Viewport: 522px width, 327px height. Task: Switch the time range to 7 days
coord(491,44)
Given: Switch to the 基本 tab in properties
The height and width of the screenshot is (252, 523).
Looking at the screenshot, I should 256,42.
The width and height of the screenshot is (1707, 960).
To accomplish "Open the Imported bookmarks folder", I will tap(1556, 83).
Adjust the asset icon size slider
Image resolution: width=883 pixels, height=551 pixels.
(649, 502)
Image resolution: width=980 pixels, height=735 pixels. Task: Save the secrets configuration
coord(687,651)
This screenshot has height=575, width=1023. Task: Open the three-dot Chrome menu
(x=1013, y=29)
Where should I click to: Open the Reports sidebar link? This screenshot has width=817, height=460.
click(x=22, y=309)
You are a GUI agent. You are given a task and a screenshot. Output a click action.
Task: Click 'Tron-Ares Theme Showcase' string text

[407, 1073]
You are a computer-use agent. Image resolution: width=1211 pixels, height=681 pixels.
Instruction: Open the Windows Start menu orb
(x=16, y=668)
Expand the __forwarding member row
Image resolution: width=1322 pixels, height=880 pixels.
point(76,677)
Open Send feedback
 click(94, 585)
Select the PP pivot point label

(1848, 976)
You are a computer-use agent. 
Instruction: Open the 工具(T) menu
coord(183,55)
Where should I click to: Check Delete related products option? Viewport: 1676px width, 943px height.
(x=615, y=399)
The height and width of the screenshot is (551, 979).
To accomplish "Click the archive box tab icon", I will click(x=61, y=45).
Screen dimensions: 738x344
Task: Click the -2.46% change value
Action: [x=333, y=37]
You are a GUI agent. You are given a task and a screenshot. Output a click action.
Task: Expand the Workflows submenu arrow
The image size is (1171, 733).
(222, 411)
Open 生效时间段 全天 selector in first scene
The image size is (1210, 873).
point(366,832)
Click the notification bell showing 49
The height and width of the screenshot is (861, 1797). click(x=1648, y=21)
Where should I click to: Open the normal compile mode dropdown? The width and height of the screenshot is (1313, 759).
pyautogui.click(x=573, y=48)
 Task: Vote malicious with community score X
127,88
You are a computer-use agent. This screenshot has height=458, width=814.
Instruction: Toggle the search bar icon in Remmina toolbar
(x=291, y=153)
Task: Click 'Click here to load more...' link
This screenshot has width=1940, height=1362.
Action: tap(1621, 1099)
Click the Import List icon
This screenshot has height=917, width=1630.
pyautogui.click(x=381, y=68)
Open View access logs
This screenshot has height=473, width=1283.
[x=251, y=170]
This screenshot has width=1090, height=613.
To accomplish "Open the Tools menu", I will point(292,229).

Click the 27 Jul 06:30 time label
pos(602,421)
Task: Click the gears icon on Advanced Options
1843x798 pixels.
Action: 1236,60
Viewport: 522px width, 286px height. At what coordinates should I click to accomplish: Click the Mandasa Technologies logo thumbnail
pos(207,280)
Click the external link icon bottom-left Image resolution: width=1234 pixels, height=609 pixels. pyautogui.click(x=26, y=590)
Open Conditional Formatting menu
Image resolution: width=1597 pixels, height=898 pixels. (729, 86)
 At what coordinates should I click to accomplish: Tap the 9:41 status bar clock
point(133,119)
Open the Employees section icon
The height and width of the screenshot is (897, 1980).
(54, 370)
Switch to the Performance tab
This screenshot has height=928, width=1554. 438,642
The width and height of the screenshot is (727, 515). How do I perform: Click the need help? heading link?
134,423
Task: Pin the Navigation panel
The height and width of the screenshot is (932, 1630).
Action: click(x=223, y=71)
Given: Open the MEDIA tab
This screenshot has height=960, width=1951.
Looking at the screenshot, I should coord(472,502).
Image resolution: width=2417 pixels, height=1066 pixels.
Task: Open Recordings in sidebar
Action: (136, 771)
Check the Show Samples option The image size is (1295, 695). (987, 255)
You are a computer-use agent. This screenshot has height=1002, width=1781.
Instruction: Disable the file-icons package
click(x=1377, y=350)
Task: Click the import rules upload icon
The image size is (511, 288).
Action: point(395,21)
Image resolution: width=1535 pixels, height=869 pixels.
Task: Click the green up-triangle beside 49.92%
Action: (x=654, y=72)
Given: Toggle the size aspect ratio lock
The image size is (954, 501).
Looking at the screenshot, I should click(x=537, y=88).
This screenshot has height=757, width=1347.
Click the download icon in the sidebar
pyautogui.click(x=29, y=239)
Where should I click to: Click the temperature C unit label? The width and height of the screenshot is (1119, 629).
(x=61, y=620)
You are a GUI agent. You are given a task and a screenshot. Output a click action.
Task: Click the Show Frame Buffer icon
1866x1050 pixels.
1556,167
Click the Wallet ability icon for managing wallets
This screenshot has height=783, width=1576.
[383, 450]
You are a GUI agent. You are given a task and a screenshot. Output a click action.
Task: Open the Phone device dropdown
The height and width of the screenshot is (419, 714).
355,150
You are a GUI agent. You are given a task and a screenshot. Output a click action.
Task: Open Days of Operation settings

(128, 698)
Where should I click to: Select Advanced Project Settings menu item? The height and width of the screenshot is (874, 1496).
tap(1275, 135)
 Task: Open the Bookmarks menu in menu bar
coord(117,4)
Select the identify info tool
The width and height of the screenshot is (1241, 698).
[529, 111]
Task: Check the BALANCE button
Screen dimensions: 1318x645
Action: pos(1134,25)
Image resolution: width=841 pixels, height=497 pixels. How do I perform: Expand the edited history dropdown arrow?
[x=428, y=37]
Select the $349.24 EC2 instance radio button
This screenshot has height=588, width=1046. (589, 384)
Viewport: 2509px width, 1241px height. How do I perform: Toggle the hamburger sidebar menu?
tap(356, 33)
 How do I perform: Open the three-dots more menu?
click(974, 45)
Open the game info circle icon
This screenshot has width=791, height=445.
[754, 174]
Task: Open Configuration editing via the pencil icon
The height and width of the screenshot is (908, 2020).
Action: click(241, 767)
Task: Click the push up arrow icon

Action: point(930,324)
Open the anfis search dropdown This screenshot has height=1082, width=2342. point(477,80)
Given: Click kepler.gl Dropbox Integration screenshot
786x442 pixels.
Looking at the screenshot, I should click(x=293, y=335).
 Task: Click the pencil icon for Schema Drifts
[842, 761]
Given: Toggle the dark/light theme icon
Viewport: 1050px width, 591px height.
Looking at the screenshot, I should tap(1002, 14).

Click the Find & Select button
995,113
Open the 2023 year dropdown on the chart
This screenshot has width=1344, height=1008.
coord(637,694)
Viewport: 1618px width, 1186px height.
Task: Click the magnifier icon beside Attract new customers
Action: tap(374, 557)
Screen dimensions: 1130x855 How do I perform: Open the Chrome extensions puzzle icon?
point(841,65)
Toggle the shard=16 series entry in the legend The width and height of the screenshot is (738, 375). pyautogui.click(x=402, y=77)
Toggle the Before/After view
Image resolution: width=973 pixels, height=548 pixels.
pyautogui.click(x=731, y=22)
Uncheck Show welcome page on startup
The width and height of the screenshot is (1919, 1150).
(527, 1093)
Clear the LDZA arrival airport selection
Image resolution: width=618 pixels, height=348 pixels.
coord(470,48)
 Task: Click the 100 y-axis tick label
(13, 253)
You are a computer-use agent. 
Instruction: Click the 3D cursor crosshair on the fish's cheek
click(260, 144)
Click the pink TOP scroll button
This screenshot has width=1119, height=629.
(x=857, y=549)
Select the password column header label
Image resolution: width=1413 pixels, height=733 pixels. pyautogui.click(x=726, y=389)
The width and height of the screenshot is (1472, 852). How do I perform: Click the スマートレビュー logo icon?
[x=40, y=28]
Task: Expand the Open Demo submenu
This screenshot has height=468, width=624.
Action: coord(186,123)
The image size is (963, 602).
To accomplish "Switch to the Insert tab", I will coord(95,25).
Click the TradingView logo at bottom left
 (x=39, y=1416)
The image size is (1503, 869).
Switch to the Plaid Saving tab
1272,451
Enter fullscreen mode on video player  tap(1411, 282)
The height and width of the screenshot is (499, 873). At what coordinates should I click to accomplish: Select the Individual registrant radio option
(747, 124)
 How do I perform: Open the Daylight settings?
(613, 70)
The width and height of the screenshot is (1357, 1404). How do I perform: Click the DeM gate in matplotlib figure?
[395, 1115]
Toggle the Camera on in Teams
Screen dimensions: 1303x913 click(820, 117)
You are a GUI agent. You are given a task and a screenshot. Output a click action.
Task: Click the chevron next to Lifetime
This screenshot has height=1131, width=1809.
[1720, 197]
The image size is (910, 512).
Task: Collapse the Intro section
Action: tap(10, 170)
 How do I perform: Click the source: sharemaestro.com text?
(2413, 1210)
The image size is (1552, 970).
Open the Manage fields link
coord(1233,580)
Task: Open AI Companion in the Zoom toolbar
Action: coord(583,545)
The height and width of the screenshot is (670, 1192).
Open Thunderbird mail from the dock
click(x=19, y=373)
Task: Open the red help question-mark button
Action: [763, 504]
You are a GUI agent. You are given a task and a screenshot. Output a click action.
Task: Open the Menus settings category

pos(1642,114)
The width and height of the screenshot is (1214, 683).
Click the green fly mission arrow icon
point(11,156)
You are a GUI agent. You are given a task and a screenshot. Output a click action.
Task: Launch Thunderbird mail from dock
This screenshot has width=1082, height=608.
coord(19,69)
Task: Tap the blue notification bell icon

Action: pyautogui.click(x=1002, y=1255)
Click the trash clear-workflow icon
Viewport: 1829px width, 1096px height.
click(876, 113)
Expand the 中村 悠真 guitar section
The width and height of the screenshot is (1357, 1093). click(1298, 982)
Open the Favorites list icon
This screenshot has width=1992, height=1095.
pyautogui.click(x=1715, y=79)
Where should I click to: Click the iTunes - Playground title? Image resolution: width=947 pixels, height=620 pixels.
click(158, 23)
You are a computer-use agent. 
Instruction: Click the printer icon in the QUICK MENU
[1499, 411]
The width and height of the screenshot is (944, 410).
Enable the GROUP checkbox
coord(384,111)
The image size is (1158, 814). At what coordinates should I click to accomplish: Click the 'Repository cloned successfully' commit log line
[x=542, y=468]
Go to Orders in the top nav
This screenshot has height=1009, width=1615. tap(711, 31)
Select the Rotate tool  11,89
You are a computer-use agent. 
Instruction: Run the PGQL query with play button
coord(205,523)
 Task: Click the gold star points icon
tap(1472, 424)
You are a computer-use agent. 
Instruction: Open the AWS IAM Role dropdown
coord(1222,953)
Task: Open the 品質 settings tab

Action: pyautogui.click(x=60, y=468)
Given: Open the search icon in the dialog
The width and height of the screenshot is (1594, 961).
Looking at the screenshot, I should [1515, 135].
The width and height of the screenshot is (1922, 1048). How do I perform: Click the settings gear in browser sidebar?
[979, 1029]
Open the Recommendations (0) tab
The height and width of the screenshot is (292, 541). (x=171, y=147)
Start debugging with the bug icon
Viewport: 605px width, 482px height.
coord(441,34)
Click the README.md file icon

### Required action
Restate word for word the lines in the material above from the one with "Task: Vote malicious with community score X" to the one with "Click the Import List icon"; both of those lines count, and nothing else does.

### Reply
 Task: Vote malicious with community score X
127,88
You are a computer-use agent. This screenshot has height=458, width=814.
Instruction: Toggle the search bar icon in Remmina toolbar
(x=291, y=153)
Task: Click 'Click here to load more...' link
This screenshot has width=1940, height=1362.
Action: tap(1621, 1099)
Click the Import List icon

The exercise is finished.